[Stored data entries]
_ _ _ _ _ _ _

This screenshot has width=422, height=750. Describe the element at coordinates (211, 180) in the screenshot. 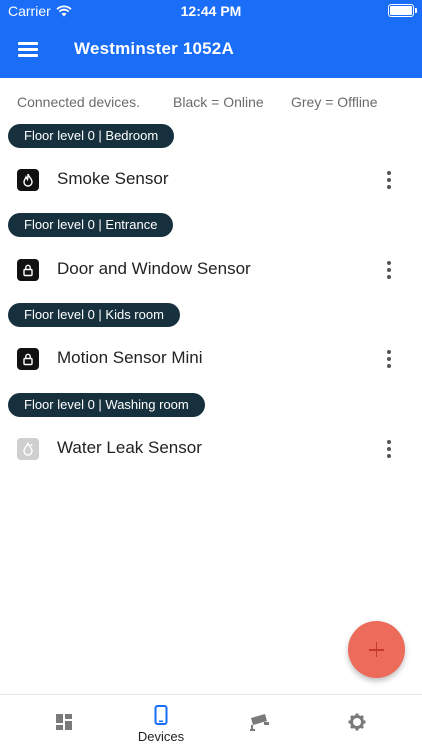

I see `device-row-smoke-sensor: Smoke Sensor` at that location.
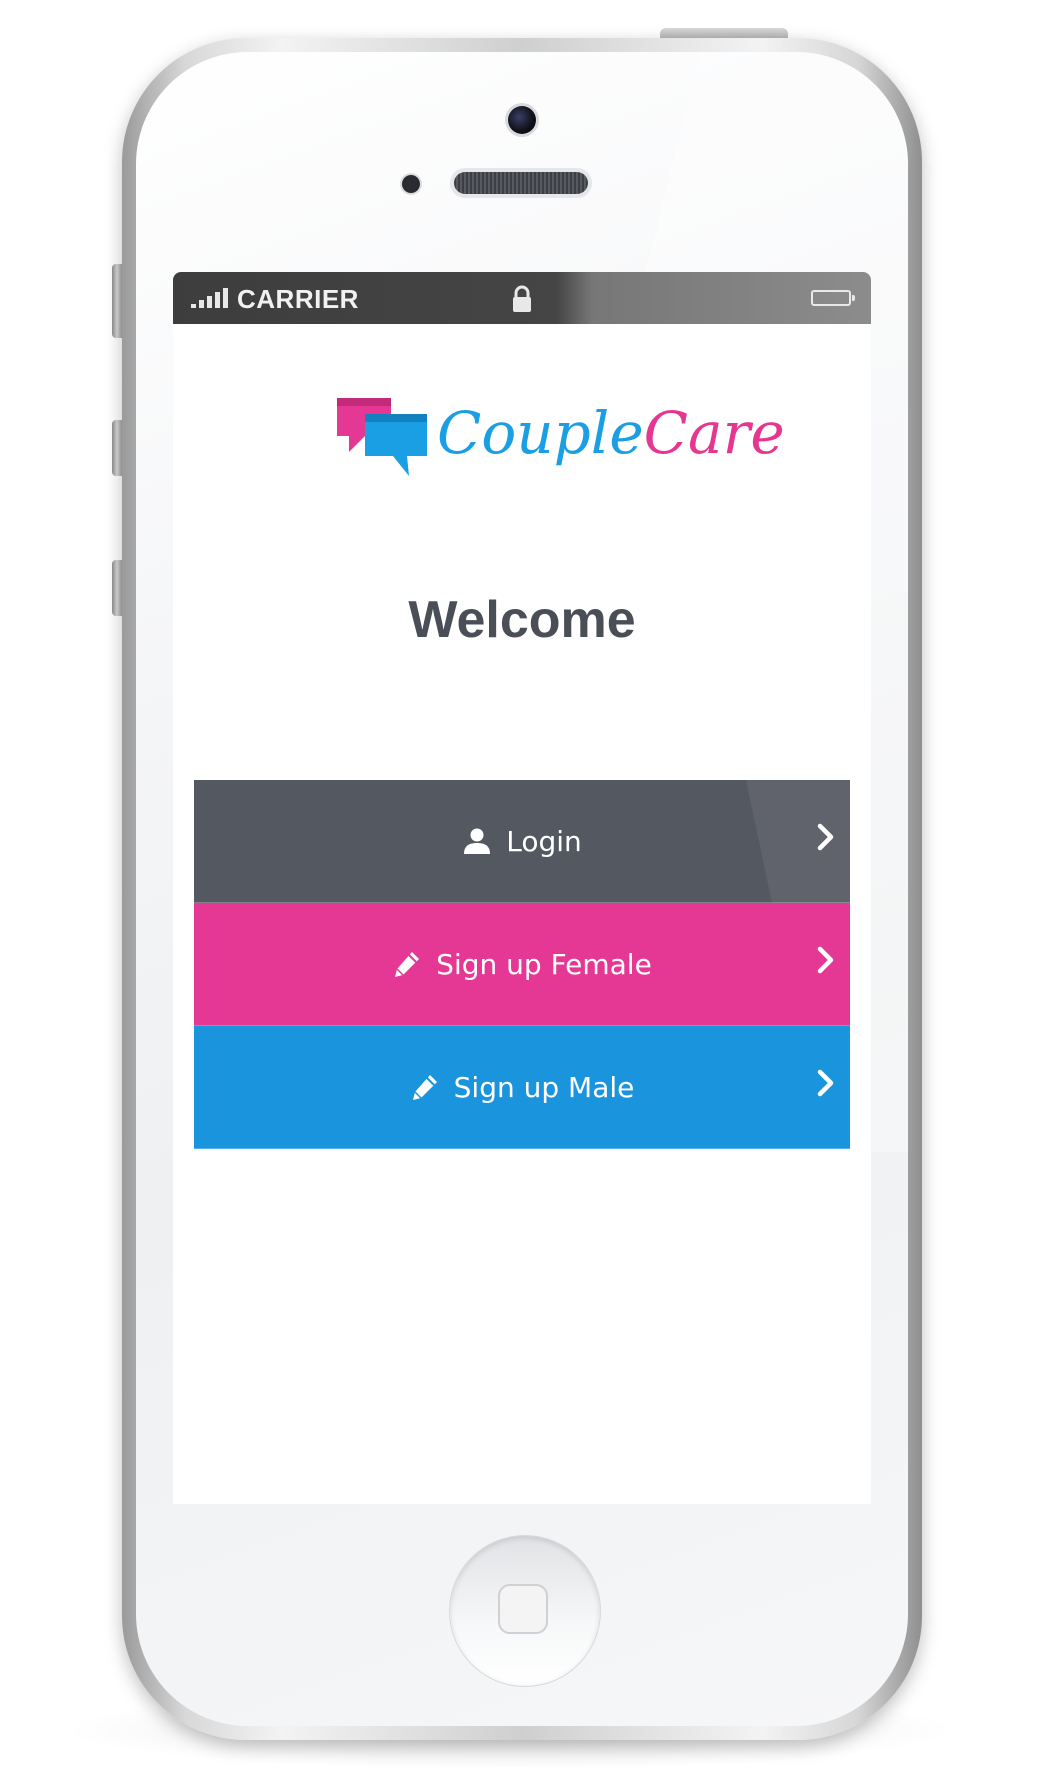  What do you see at coordinates (522, 120) in the screenshot?
I see `front-camera` at bounding box center [522, 120].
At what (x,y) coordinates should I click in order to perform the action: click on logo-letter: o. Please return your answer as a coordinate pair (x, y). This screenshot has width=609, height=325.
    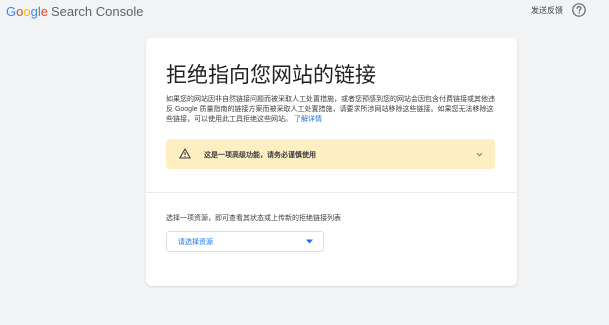
    Looking at the image, I should click on (27, 12).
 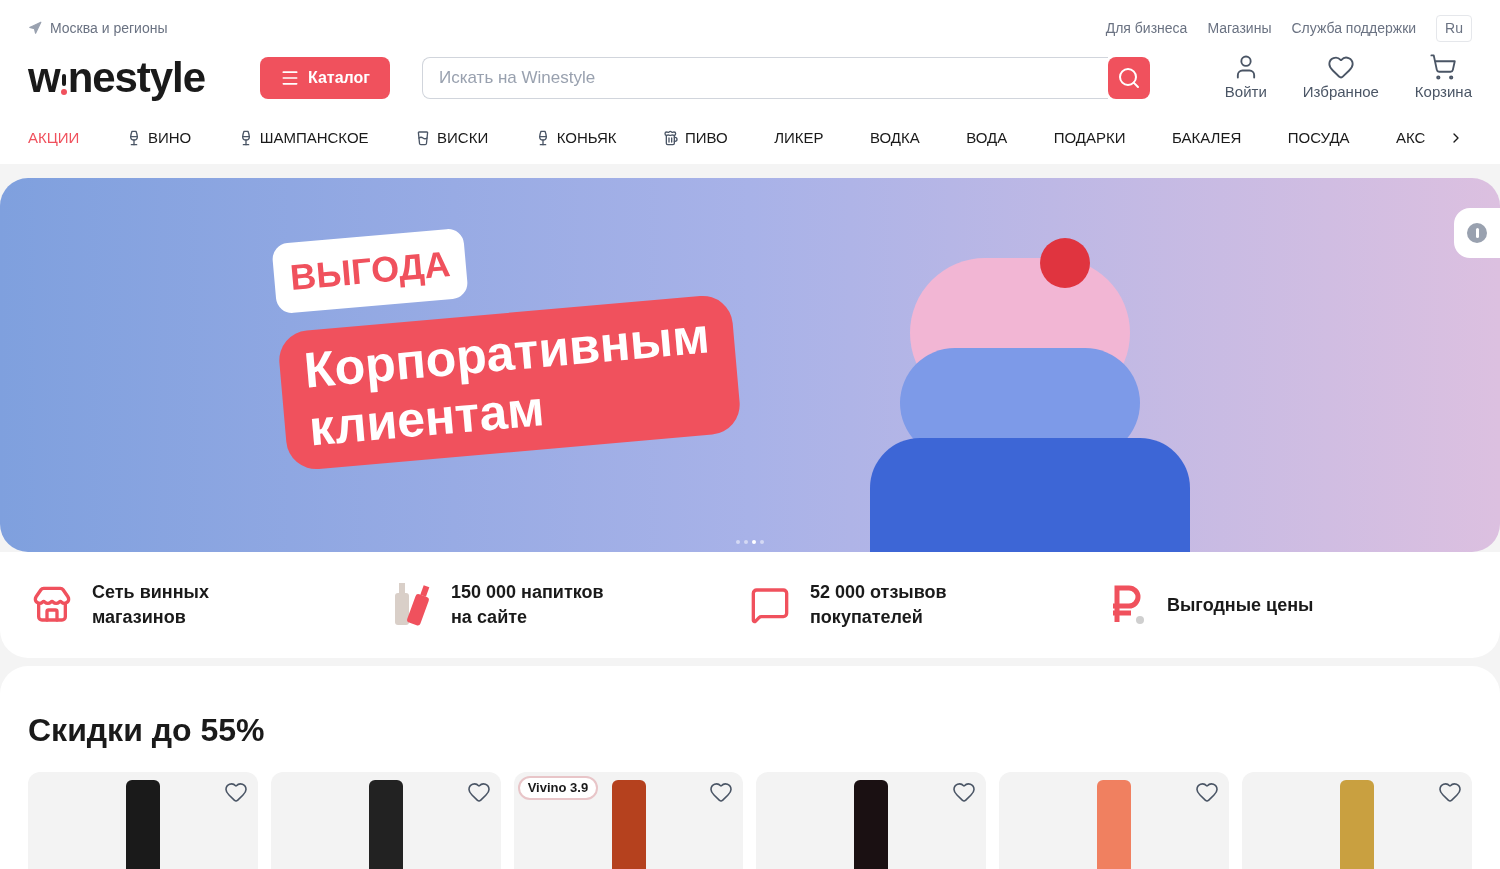 I want to click on search-icon, so click(x=1129, y=78).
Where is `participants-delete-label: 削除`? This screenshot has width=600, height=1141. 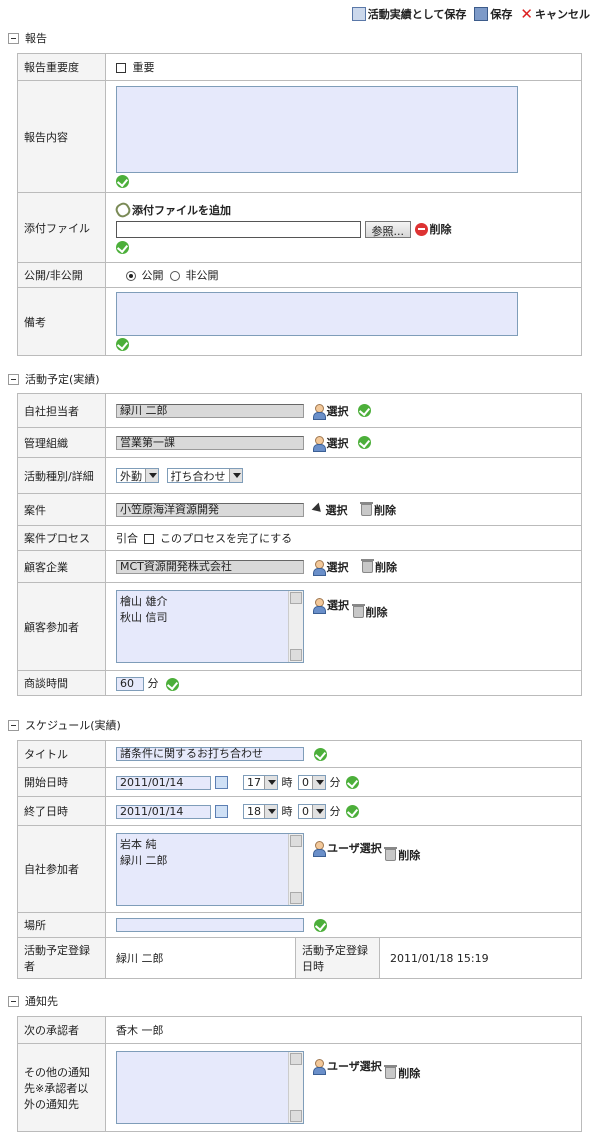
participants-delete-label: 削除 is located at coordinates (376, 612).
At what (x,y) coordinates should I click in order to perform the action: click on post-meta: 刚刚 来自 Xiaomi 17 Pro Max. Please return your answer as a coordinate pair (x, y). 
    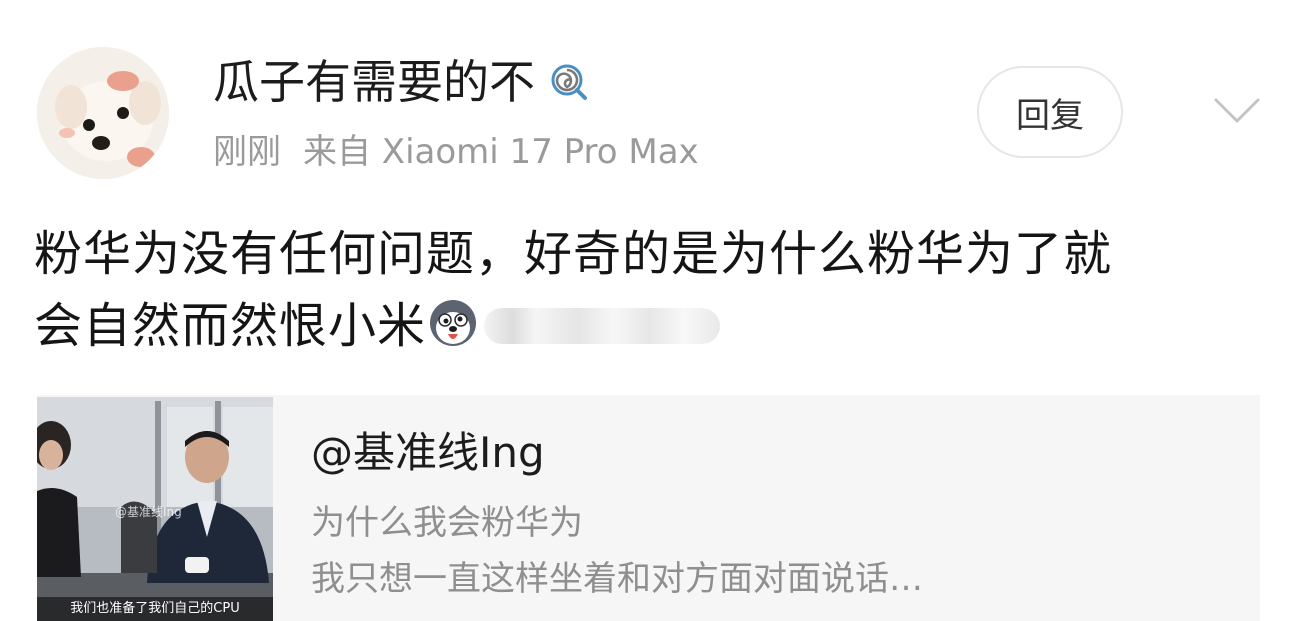
    Looking at the image, I should click on (456, 152).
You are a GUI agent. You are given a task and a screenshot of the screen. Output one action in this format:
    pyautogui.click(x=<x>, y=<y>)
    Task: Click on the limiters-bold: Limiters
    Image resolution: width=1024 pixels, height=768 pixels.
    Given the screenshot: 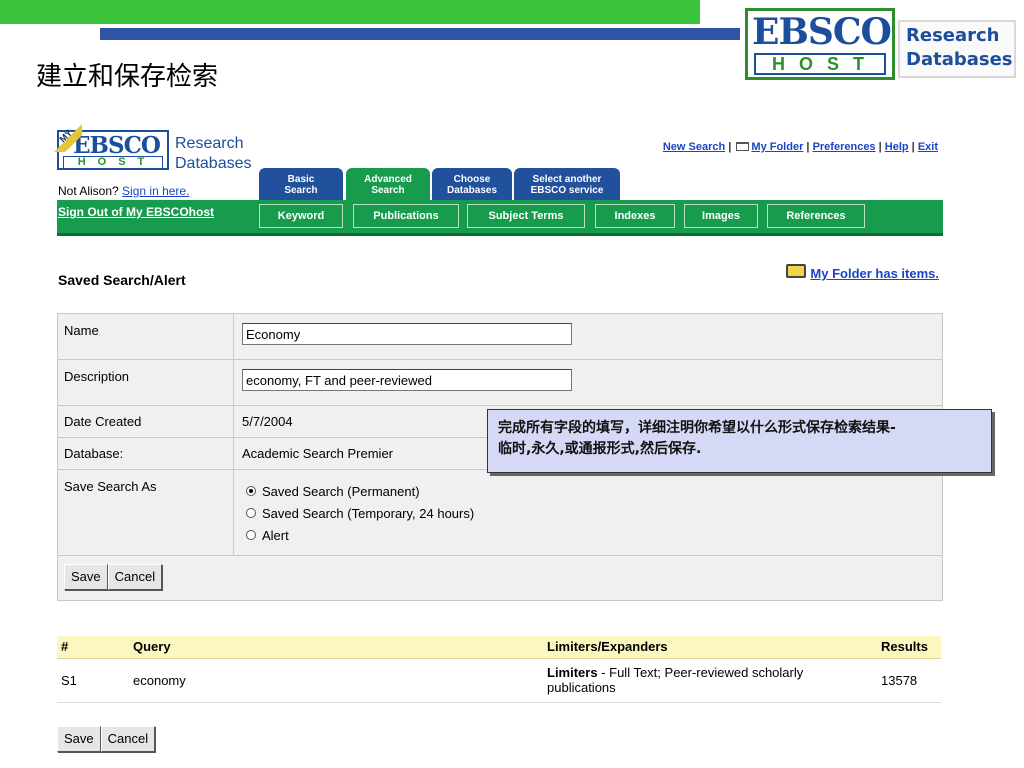 What is the action you would take?
    pyautogui.click(x=572, y=672)
    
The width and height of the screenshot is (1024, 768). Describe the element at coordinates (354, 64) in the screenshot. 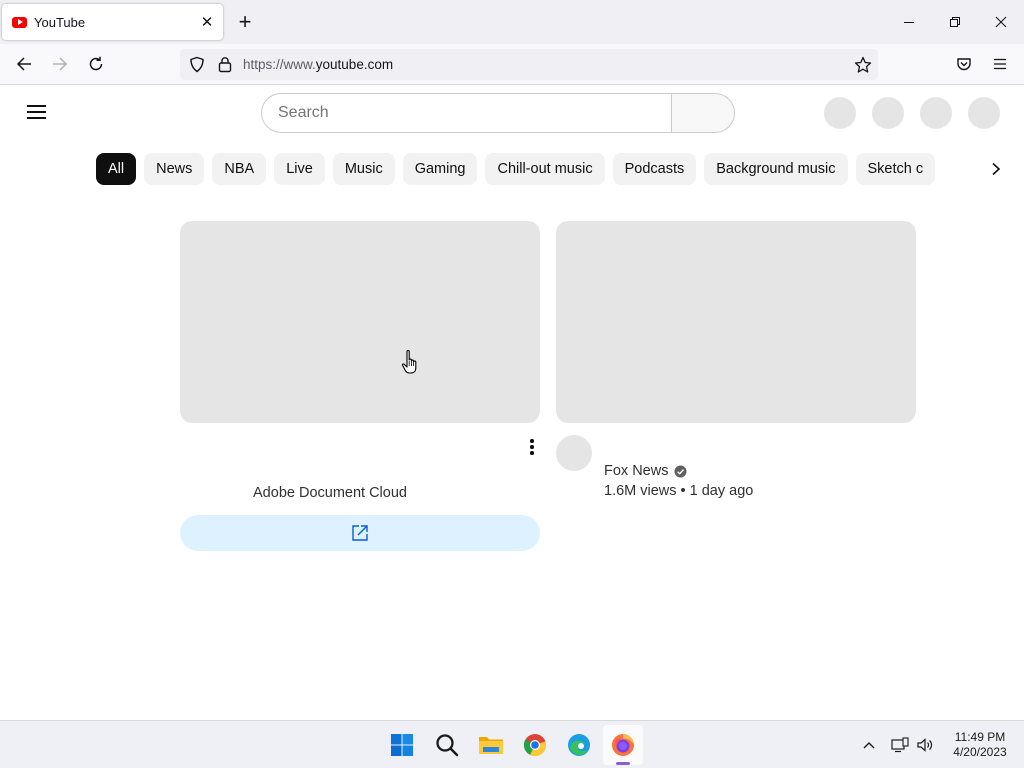

I see `url-host: youtube.com` at that location.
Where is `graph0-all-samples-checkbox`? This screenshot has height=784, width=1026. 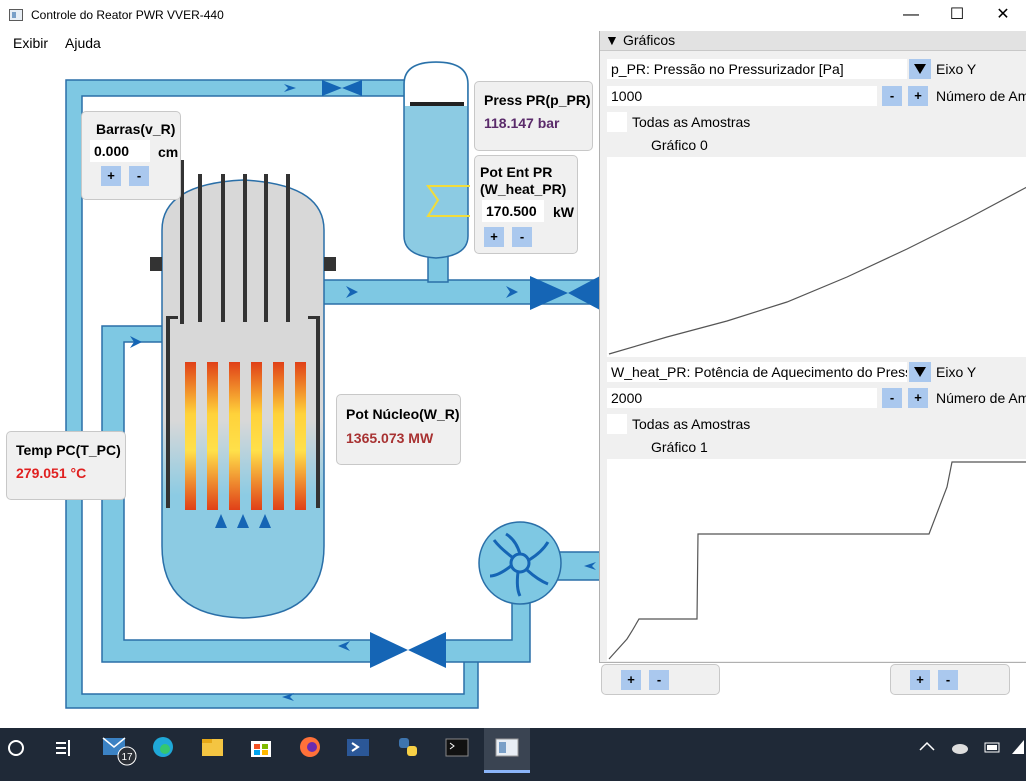
graph0-all-samples-checkbox is located at coordinates (617, 122).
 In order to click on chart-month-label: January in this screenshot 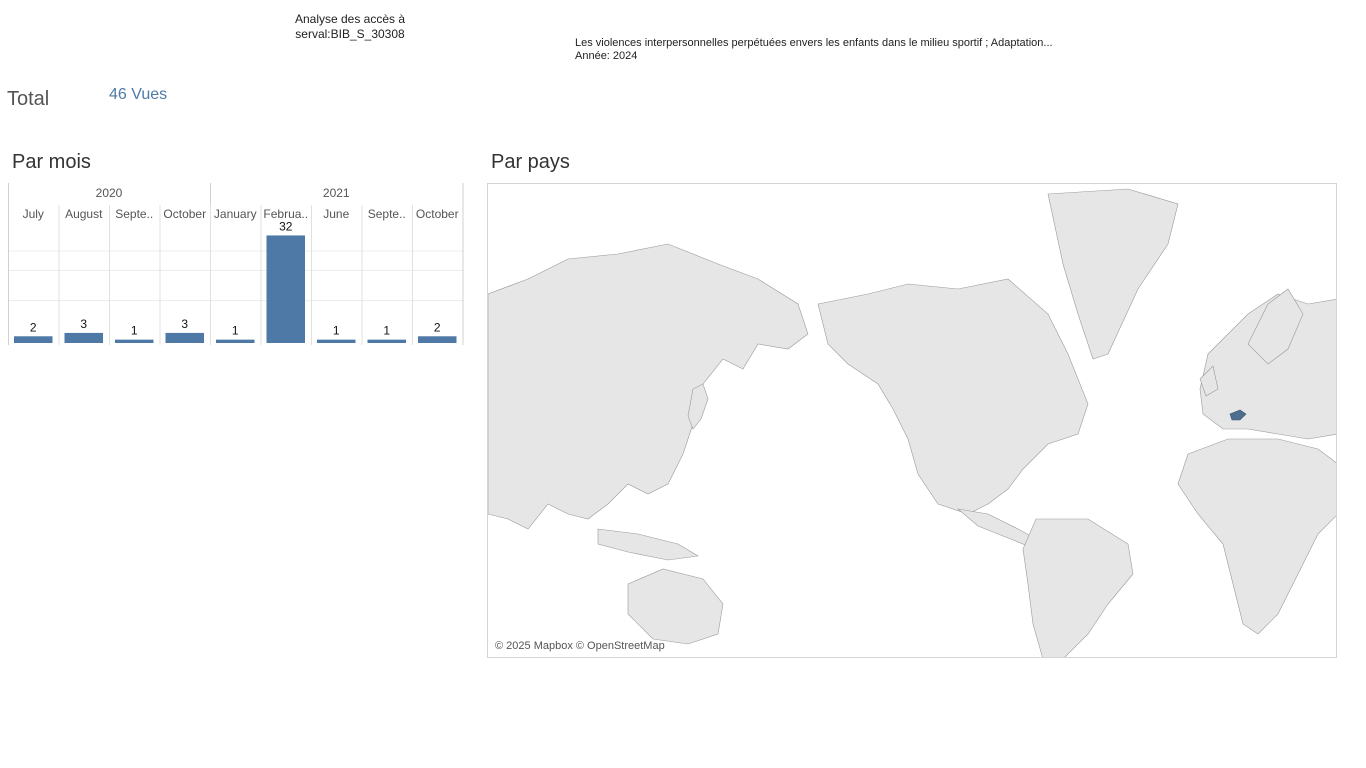, I will do `click(236, 214)`.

_ _ _ _ _ _ _

● TASK OBJECTIVE: Rewrite the stretch of the listing from the line containing "on post-meta: 刚刚" through the line containing "Looking at the image, I should click on (456, 152)." as a numbered list, skipping blank lines and leaving out the pictures.

● RESPONSE TO THIS TASK:
1. At what (x,y) coordinates should I click in order to perform the action: click on post-meta: 刚刚 来自 Xiaomi 17 Pro Max. Please return your answer as a coordinate pair (x, y). 
2.     Looking at the image, I should click on (456, 152).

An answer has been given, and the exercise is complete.